## WHAT NEEDS TO BE DONE
Recast each line of the entries as a Markdown table with the columns "Row" and "Line", numbering the rows and skipping blank lines. Leave the pictures out of the table.

++++ RECORD LIST

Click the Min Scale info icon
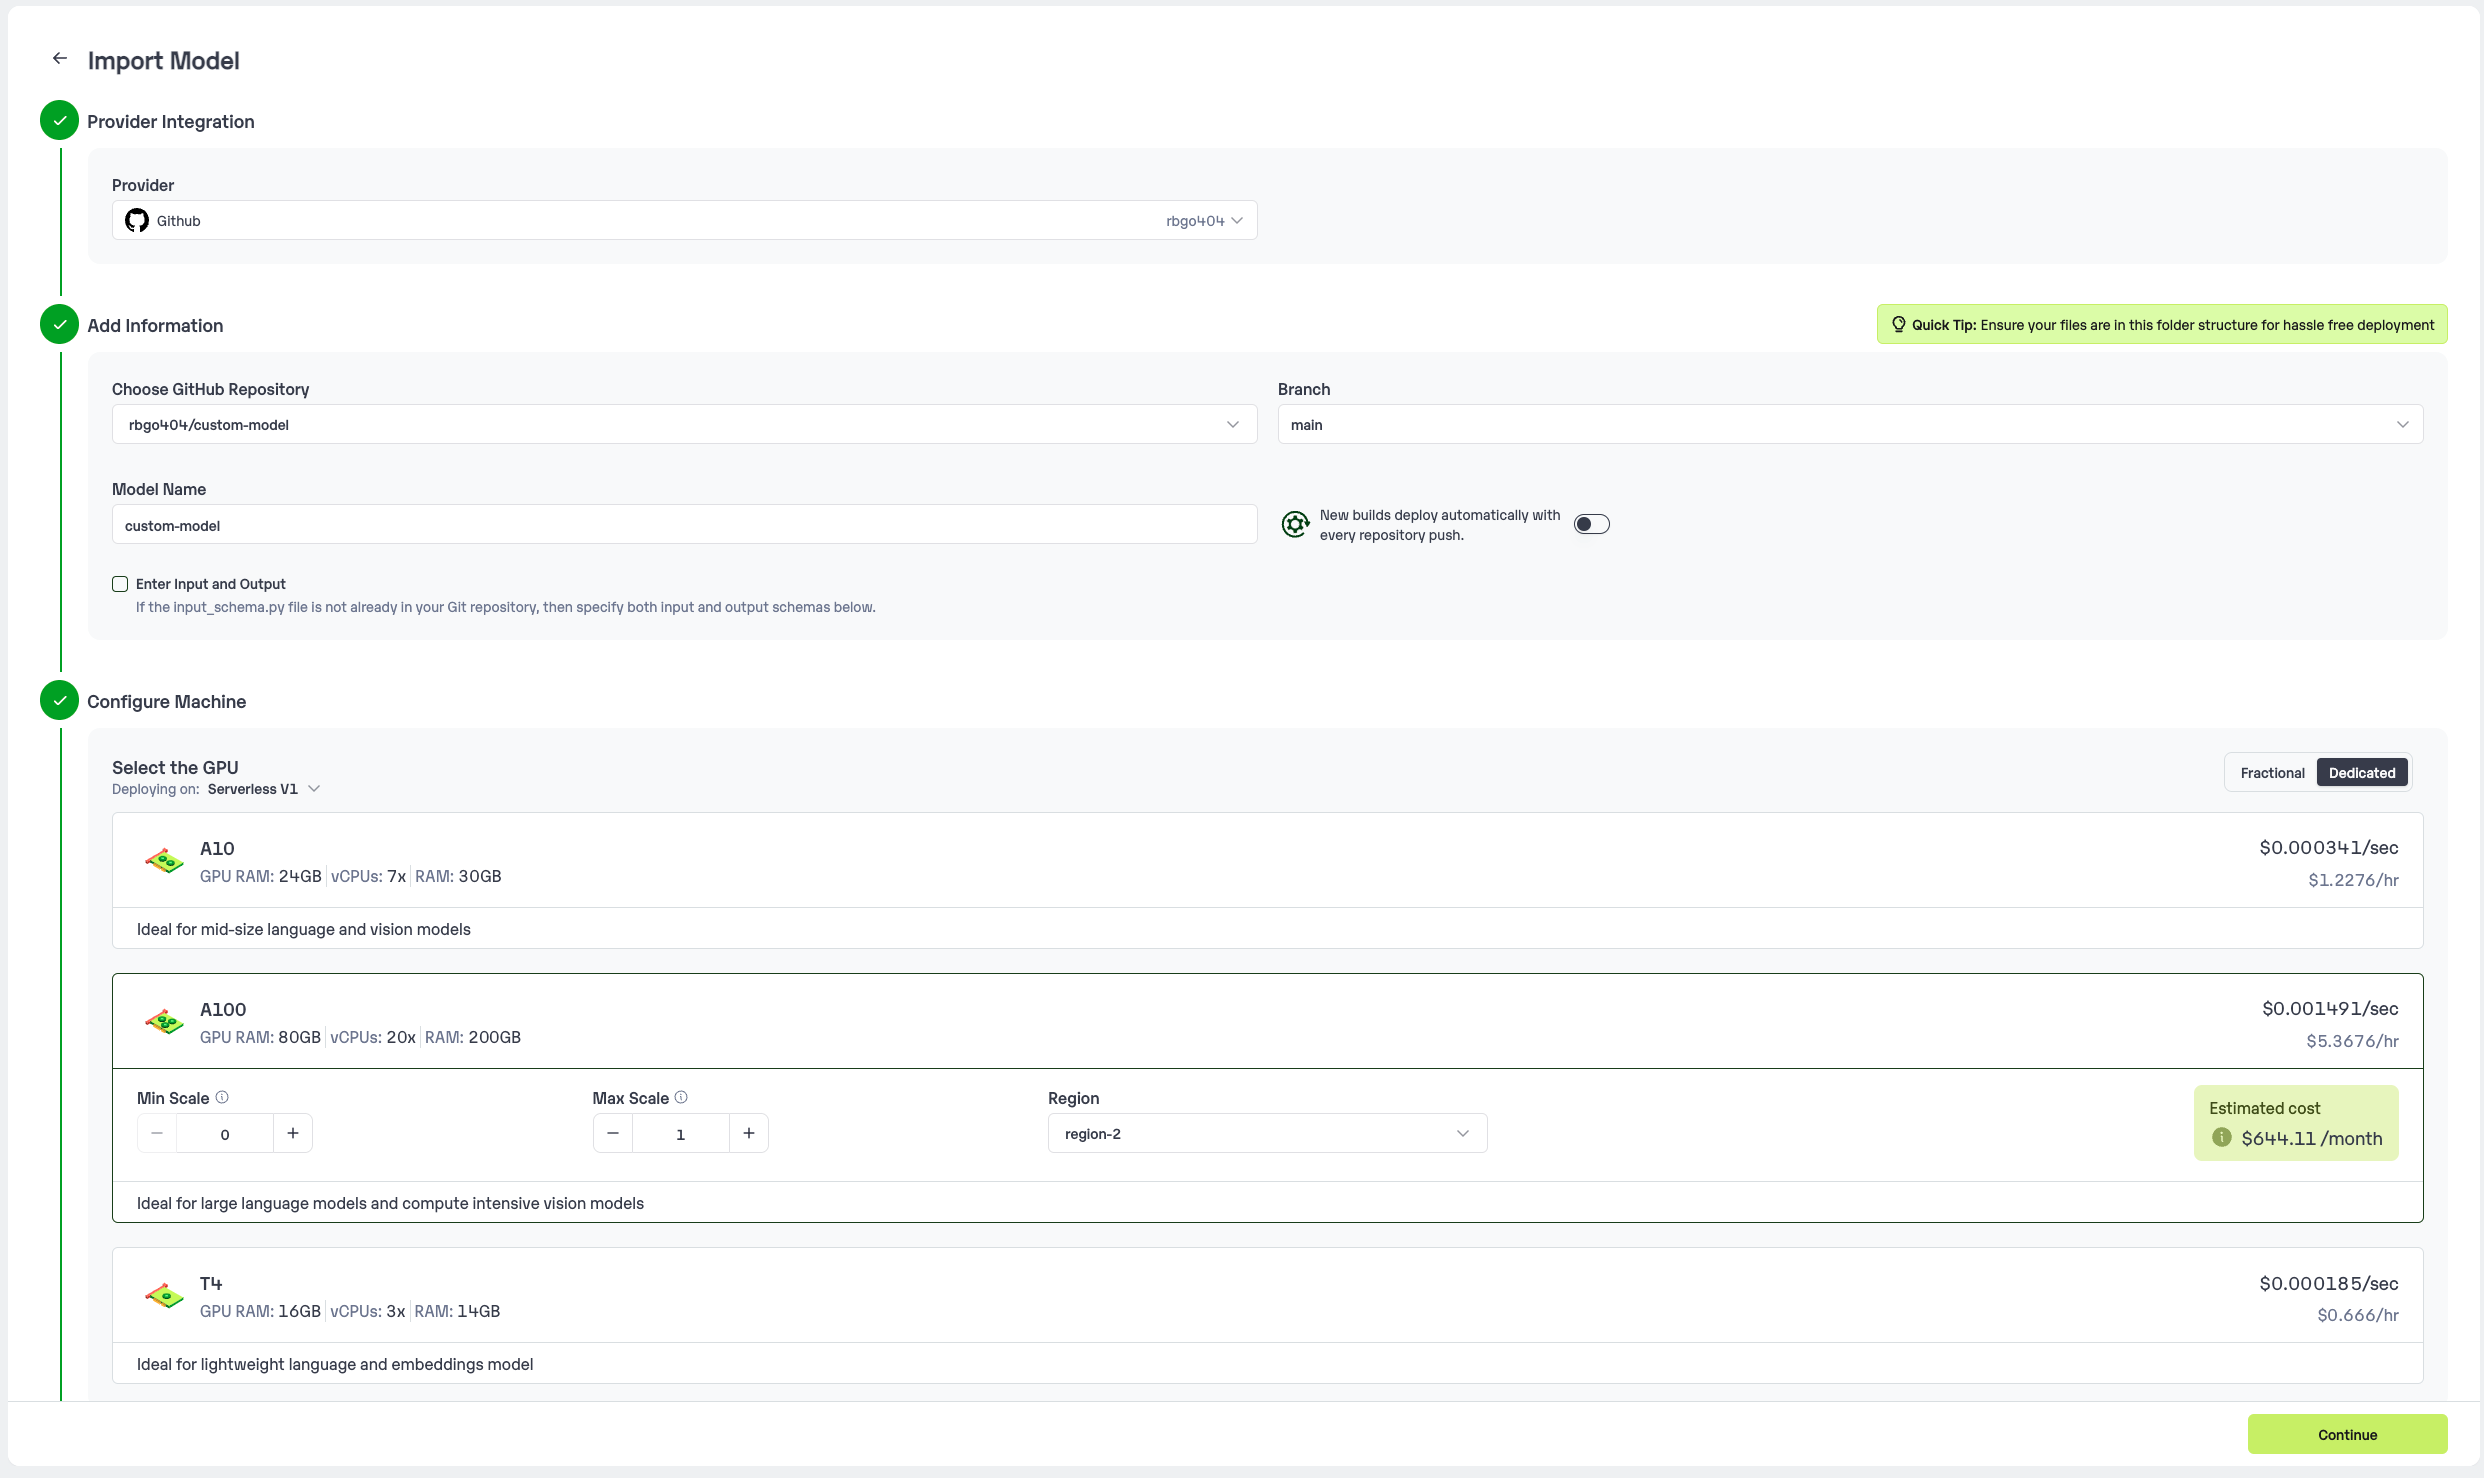This screenshot has height=1478, width=2484. (x=222, y=1097)
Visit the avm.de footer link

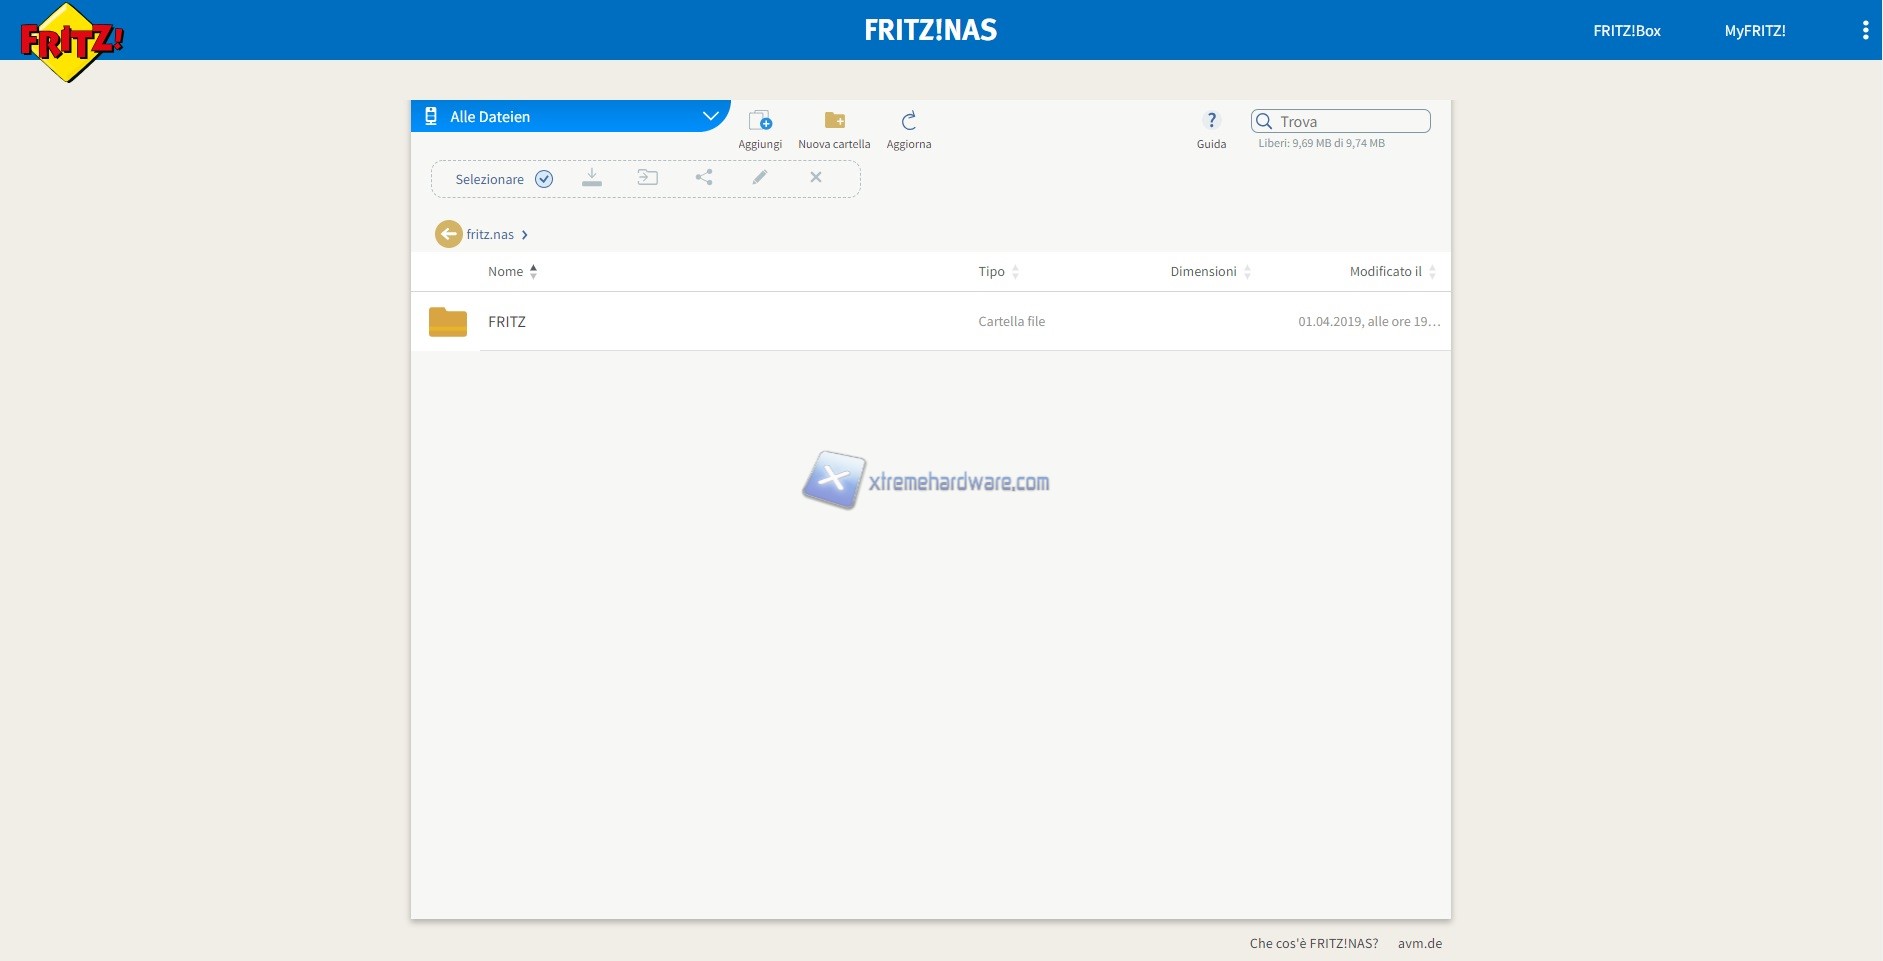(1419, 943)
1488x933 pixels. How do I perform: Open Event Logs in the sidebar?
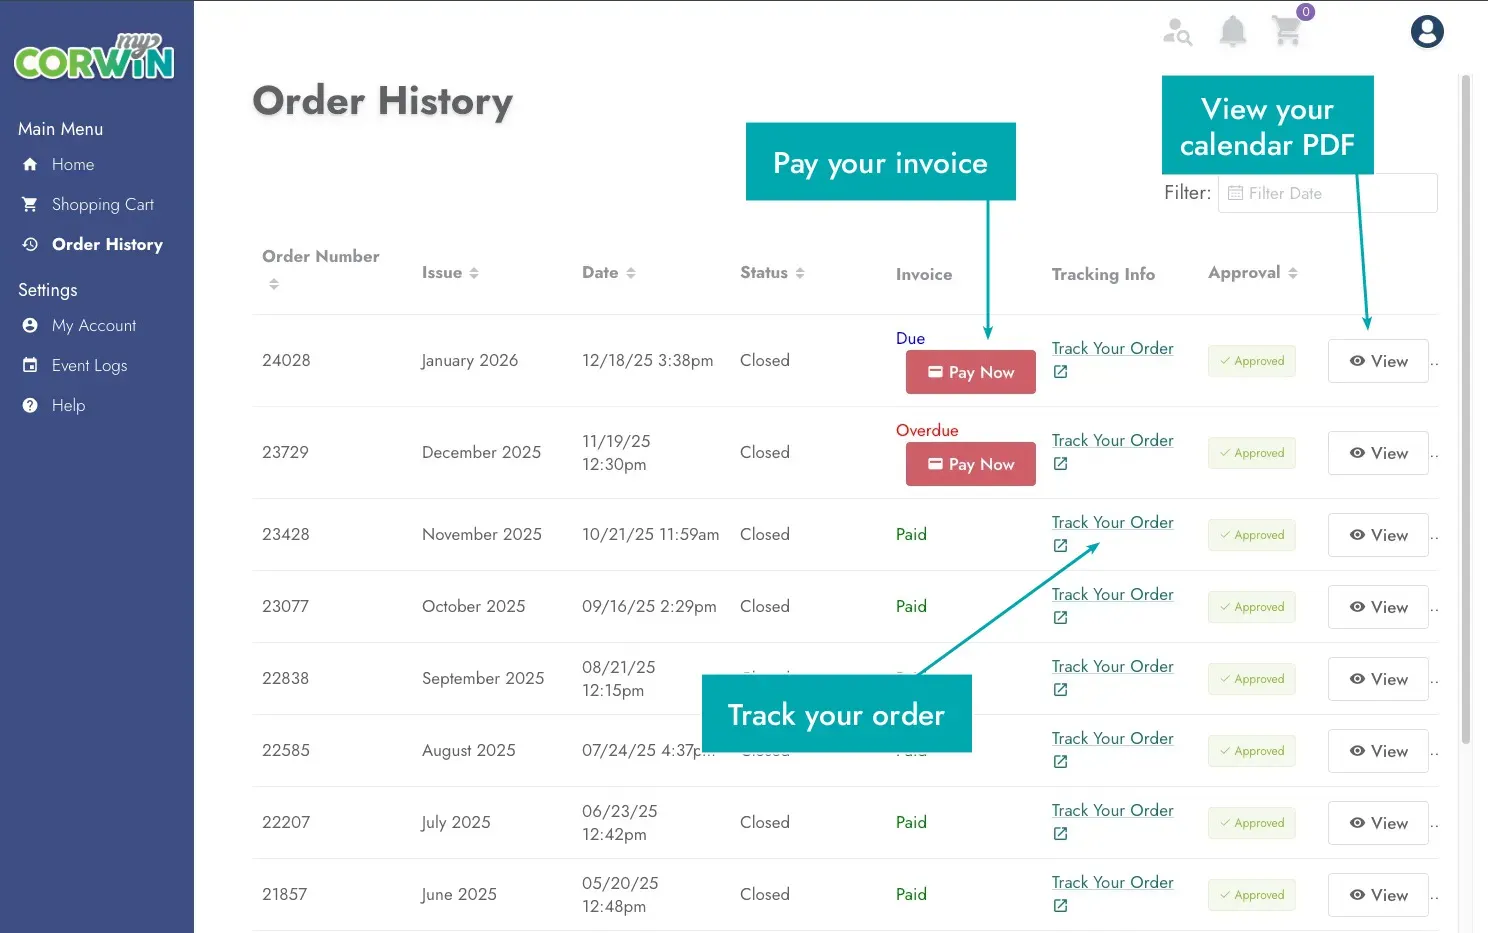[x=89, y=366]
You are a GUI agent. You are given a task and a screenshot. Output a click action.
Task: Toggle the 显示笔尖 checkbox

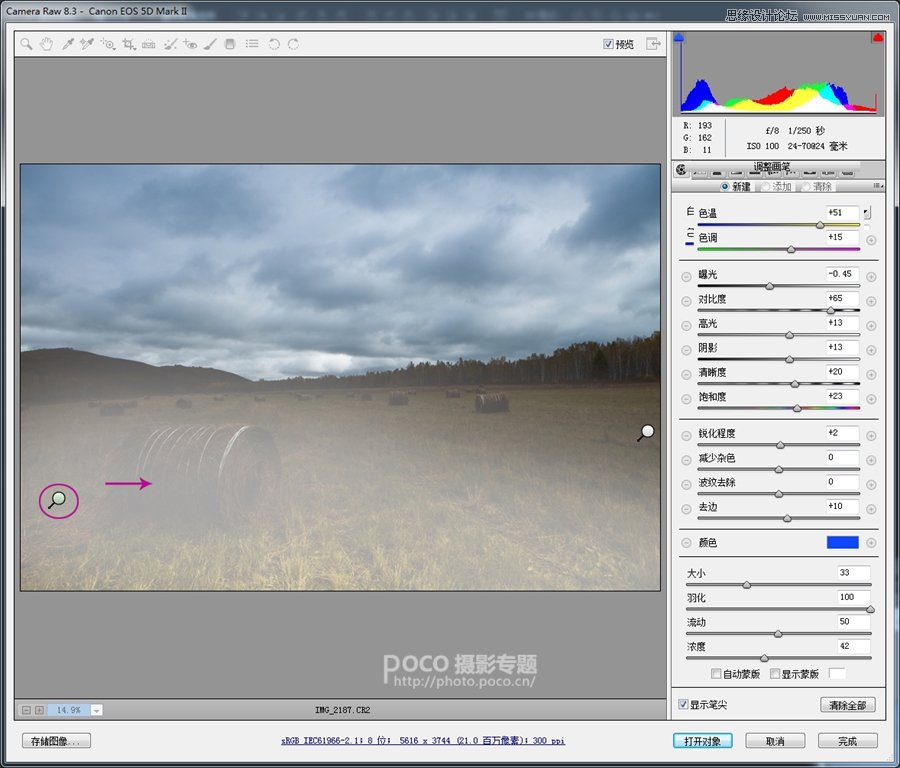click(x=684, y=705)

++++++++

## TASK RESULT
| Row | Line |
|---|---|
| 1 | Click the Min Scale info icon |
| 2 | This screenshot has height=1478, width=2484. (x=222, y=1097) |
| 3 | Visit the avm.de footer link |
| 4 | (1419, 943) |
| 5 | 1488x933 pixels. How do I perform: Open Event Logs in the sidebar? |
| 6 | [x=89, y=366] |
| 7 | You are a GUI agent. You are given a task and a screenshot. Output a click action. |
| 8 | Task: Toggle the 显示笔尖 checkbox |
| 9 | click(x=684, y=705) |